# [CONSIGNES]
a - Citez mot pour mot le passage de l'extrait du document qui va de « La publication en » jusqu'à « avec les Européens. ».
b - Mettez en anglais cette phrase de l'extrait du document : « Nous restons au Dahomey avec l’article de Bernard Gainot. »
c - Poursuivez le texte sur l'Afrique et la traite au XVIIIe siècle à partir de l'endroit où il s'arrête.

# [EXTRAIT DU DOCUMENT]
• • •

Brice Martinetti rappelle la place de second port négrier de La Rochelle, il exploite les riches archives de la Chambre de Commerce qui nous informent sur les rapports entre les capitaines rochelais et les acteurs locaux de la Côte des Esclaves et en particulier sur le jeu politique et économique du Royaume d’Ardres dans sa lutte contre de Dahomey dans les années 1780.

Nous restons au Dahomey avec l’article de Bernard Gainot. Dans les archives de la société des Amis des Noirs et des colonies, le mémoire de Denyau de la Garenne e, 1799 présente la théorie d’une « nouvelle colonisation » fondée sur le libre travail, prémisse de la colonisation du XIXème siècle.

Pernille Roge défend l’idée que les origines de l’idée de la « mission civilisatrice  » en Afrique, souvent associée à Jules Ferry est né des discours des abolitionnistes et des physiocrates, présentés comme premiers économistes politiques.

Représentations

La publication en 1775 des « Anecdotes africaines » semble, pour John R. Iverson, une photographie de l’image de l’Afrique. Les peuples africains seraient, à l’époque, considérés comme n’ayant pas la notion du temps, une Afrique sans passé ni avenir, des barbares dont l’histoire se résume à leurs rencontres avec les Européens.

• • •

# [LISTE DES DONNÉES]

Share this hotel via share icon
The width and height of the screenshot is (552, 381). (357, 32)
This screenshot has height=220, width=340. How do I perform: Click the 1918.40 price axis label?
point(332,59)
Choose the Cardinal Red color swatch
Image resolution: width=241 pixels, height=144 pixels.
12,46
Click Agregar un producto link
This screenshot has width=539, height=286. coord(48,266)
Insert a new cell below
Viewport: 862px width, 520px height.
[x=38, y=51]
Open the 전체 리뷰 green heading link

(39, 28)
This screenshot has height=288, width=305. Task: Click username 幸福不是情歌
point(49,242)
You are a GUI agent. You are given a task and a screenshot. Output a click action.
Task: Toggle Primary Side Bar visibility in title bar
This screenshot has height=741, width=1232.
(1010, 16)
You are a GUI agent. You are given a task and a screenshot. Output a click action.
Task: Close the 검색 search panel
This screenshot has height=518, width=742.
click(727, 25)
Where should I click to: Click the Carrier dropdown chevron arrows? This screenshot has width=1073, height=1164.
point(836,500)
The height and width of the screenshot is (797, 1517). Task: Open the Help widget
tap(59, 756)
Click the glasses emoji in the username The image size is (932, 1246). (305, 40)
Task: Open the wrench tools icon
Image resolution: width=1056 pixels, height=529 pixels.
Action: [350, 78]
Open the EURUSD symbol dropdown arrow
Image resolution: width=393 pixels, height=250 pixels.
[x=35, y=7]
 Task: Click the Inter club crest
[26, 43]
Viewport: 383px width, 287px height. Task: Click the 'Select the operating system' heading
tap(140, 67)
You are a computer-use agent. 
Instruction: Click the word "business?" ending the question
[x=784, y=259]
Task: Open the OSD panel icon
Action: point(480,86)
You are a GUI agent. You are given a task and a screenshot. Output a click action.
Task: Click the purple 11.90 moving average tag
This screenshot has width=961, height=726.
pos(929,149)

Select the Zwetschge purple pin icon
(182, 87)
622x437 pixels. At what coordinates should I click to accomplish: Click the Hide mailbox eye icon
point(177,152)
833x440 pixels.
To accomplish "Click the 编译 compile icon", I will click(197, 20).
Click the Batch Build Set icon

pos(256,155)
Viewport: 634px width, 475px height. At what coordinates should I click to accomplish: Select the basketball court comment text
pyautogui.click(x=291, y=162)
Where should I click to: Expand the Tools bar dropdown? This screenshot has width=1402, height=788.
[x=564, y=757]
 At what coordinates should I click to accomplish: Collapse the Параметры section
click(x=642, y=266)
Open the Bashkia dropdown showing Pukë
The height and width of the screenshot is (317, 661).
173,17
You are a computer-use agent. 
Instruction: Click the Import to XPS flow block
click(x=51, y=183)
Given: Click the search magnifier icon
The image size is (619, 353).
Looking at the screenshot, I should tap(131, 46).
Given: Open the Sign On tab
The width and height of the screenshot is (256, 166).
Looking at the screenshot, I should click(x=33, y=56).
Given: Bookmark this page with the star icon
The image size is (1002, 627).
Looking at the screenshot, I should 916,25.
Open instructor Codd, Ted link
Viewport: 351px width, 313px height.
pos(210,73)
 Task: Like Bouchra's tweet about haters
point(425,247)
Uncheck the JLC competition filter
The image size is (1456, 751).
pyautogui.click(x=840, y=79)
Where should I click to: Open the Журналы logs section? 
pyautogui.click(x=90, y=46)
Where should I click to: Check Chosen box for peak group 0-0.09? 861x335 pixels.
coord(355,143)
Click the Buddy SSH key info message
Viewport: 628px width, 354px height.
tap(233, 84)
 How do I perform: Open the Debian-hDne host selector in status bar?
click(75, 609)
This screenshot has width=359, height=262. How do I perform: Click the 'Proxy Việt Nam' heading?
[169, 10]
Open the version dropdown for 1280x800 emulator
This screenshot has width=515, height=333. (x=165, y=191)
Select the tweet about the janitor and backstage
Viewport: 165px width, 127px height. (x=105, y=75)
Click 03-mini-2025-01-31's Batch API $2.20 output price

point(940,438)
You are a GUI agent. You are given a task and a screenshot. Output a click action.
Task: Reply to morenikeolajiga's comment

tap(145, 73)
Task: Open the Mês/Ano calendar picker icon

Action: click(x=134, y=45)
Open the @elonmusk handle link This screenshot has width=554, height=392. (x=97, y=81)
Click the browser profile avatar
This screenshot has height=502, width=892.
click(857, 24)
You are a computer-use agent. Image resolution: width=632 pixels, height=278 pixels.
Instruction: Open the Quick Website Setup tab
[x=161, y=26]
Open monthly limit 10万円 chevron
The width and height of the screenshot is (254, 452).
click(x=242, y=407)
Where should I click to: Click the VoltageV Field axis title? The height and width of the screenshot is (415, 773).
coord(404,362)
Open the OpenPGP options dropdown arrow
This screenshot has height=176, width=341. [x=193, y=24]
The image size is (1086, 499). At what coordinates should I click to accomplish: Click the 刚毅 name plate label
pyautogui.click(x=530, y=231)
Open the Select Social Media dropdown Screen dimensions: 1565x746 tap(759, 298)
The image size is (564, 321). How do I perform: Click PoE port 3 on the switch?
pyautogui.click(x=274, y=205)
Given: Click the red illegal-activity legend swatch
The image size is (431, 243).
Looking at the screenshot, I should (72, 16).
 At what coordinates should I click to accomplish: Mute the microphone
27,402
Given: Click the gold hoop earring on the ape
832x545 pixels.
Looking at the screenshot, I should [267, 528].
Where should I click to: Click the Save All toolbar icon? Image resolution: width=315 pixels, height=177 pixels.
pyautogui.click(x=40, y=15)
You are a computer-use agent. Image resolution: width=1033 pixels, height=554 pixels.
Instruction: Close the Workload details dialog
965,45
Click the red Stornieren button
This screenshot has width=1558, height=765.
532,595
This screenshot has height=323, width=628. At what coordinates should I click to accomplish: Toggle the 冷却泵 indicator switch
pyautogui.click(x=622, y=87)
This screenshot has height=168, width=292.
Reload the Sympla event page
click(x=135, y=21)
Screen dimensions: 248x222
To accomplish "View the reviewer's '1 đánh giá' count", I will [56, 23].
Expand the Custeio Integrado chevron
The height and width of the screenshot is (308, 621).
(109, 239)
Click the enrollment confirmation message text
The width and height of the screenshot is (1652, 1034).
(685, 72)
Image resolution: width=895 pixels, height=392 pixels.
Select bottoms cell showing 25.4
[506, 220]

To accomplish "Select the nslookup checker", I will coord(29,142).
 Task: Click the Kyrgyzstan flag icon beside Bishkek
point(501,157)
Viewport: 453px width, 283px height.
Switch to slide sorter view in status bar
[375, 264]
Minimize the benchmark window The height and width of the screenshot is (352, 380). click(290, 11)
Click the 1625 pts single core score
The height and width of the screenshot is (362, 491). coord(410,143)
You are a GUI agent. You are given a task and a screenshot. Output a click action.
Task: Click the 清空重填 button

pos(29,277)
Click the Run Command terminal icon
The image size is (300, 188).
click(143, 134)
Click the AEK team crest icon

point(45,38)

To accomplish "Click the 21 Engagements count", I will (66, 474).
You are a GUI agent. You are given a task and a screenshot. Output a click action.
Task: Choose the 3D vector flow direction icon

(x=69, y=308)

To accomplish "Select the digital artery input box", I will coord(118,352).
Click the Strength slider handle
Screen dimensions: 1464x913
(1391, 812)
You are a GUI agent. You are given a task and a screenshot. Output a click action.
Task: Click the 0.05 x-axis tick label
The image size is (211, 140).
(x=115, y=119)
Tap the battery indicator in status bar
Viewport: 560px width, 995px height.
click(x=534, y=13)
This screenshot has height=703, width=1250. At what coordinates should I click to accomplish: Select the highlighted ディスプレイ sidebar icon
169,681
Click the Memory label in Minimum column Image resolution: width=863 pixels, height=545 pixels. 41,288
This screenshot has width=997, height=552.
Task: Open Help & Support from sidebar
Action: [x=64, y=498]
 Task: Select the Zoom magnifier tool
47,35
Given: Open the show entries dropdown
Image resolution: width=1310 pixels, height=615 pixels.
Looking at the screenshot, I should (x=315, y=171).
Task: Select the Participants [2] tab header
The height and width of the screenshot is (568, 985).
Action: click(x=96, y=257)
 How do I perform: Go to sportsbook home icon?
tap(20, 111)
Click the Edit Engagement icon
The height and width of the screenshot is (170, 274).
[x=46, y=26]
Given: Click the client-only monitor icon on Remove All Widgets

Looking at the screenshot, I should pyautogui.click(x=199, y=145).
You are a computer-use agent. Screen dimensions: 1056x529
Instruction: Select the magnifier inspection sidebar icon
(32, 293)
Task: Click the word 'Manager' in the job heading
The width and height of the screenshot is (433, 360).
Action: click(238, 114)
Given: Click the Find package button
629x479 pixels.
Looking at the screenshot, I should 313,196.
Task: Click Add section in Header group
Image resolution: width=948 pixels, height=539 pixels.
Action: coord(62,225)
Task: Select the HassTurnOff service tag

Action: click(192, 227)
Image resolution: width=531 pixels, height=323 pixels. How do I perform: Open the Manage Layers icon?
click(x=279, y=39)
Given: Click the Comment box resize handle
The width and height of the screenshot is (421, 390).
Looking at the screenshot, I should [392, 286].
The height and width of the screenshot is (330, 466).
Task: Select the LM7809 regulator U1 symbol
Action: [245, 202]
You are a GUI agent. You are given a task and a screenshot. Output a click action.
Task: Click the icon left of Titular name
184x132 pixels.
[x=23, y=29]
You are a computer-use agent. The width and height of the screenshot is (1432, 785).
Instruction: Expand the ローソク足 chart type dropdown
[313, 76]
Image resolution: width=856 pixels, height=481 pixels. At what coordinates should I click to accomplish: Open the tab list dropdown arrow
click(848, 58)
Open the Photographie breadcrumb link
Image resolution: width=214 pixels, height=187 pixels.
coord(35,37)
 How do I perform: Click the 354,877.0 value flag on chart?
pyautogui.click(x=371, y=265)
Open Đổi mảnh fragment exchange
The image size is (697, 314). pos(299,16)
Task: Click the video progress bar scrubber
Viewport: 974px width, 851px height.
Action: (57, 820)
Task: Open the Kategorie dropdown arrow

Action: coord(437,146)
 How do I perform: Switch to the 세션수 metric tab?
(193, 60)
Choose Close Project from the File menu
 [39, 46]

• • •

# [RÉPONSES]
a -
La publication en 1775 des « Anecdotes africaines » semble, pour John R. Iverson, une photographie de l’image de l’Afrique. Les peuples africains seraient, à l’époque, considérés comme n’ayant pas la notion du temps, une Afrique sans passé ni avenir, des barbares dont l’histoire se résume à leurs rencontres avec les Européens.

b - We remain in Dahomey with Bernard Gainot's article.

c -
Barbares, Barbarie voilà des mots très présents dans les récits de voyage étudiés par Jean Claude Halpern. On perçoit une évolution du regard porté sur les peuples africains de sauvages à barbares ce qui induit une organisation sociale tout en marque l’ignorance des codes et des valeurs de la société européenne et en particulier l’ignorance du « vrai Dieu ».

Sylvaine Albertan Coppola analyse les sources utilisées par l’Abbé Prévost dans son « Histoire générale des voyages » loin d’une étude du genre que laissait espérer le sous-titre de l’article : la représentation des Africaines.

Andrew Curran s’intéresse à Buffon et au discours scientifique du XVIIIe sur la réalité de la peau noir et sur la place des « nègres » dans l’évolution de l’homme à partir d’un ancêtre commun?

Hélène Cussac montre la prégnance des représentations véhiculées par les récits de voyage même chez ceux qui, comme Berrnardin de Saint-Pierre, ont fait l’expérience de la rencontre avec les noirs, pour lui à l’Ile de France.

Gérard Lahouati analyse à la fois le « Voyage de M. Le Vaillant », ouvrage dont l’originalité réside dans la volonté de l’auteur de réfuter les récits antérieurs sur les Hottentots et d’en proposer une vision rationaliste et la lecture qu’en fit le moraliste Chamfort d’après son compte-rendu dans le Mercure de France en mars 1790.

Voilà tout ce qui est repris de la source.